Campée au milieu de l’impasse, en dessous du domicile de Clémentine Chavaigne, Mélanie Boigne s’exprimait à voix forte, en justicière à grand gueuloir, résolu e aux implacables crêpages de chignon. De nombreuses femmes approuvaient cette matrone aux amples mamelles et au ventre large, honorée par son record de maternités. Dans le cadre de sa fenêtre, où elle montrait un profil de vieil oiseau coléreux, Clémentine Chavaigne ne faisait qu’apparaître pour lancer ses « mais, Madame » et se rejeter en arrière, dans la profondeur de son logis étroit.
C’était toujours le même vieux conflit entre le fécondes et les vierges vinaigrées, qui voulaient se faire gloire de leur vertu flétrie. Où la vanité ne va-t-elle pas se nicher, qui prétend tirer du mérite de ce qui n’a pas été choisi et n’est que subi d’un cœur amer. Parce que le curé Noive prêchait l’austérité, les vieilles filles relevaient la tête. Ces vénéneuses araignées de piété, ces désœuvrées de leurs corps tissaient la trame de leurs calomnies autour des êtres occupés à vivre normalement, en accomplissant les simples fonctions, les simples besognes de la vie.
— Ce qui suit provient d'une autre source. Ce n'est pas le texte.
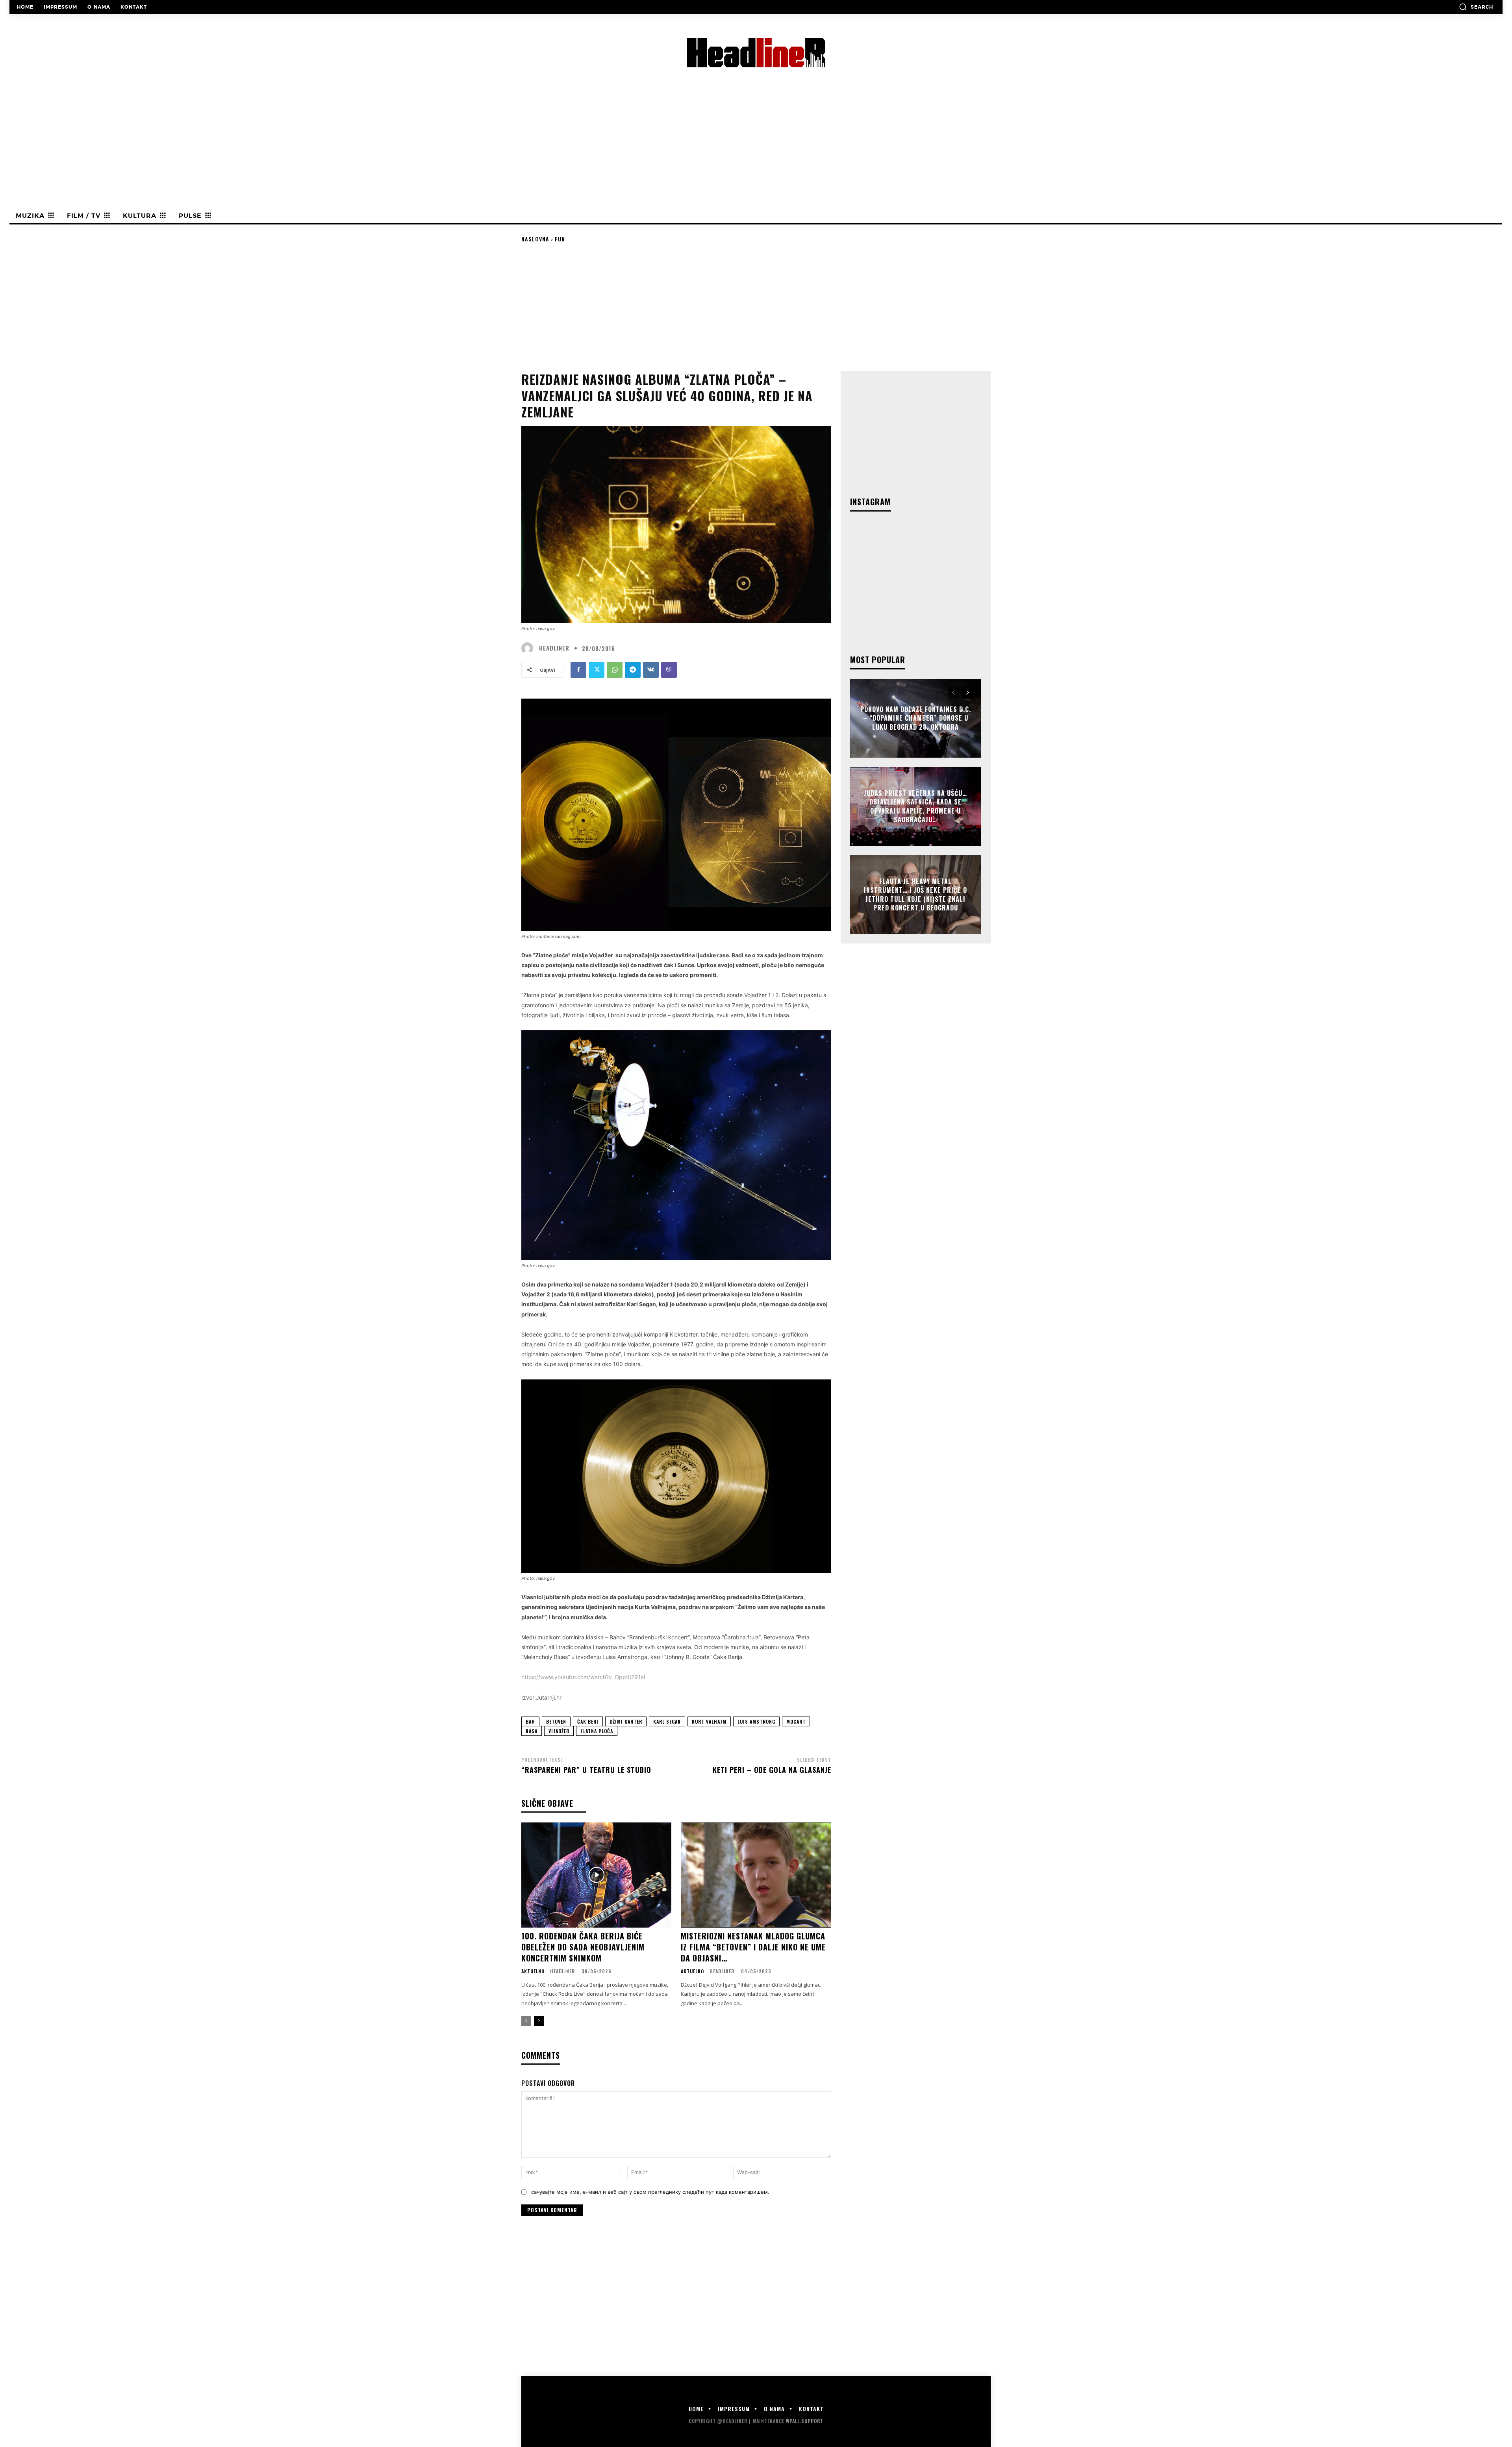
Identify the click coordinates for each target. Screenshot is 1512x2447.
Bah (530, 1721)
-C’est vrai, aussi, de quoi se mêlent-elles, ces laissées de côté ?
-Toujours fourrer leur nez dans la culotte des autres !
-Une qui est mariée n’a pas de compte à leur rendre.
-Vous avez bien fait Mélanie.
Elles entendaient, les femmes mariées, que leur supériorité ne fût pas mise en doute, que ne leur fût pas retiré le bénéfice de la victoire qu’elles avaient remportée lorsque, sortant de l’église carillonnante en robe blanche de mariée, elles avaient prouvé à  tous qu’elles venaient de gagner la partie que les filles ont à jouer aux environs de leurs vingt ans : trouver un homme et se l’attacher. Cette heure-là consacre le triomphe de la femme. Du moins le consacrait-elle à Clochemerle où le nombre des hommes, diminué par la guerre, ne permettait pas de totalement appareiller par paires les deux sexes. C’est bien beau de faire la réservée ou la difficile, mais on risque ensuite de se dessécher de langueur dans une couche solitaire. D’où, de plus en plus, la hâte des filles à prendre les devants, en forçant les nigauds à se déclarer, quitte à leur mettre en main les bonnes preuves de leurs aptitudes à faire des épouses. Qui veut la fin veut les moyens. Et on ne pouvait dire que la fin fût détestable en soi.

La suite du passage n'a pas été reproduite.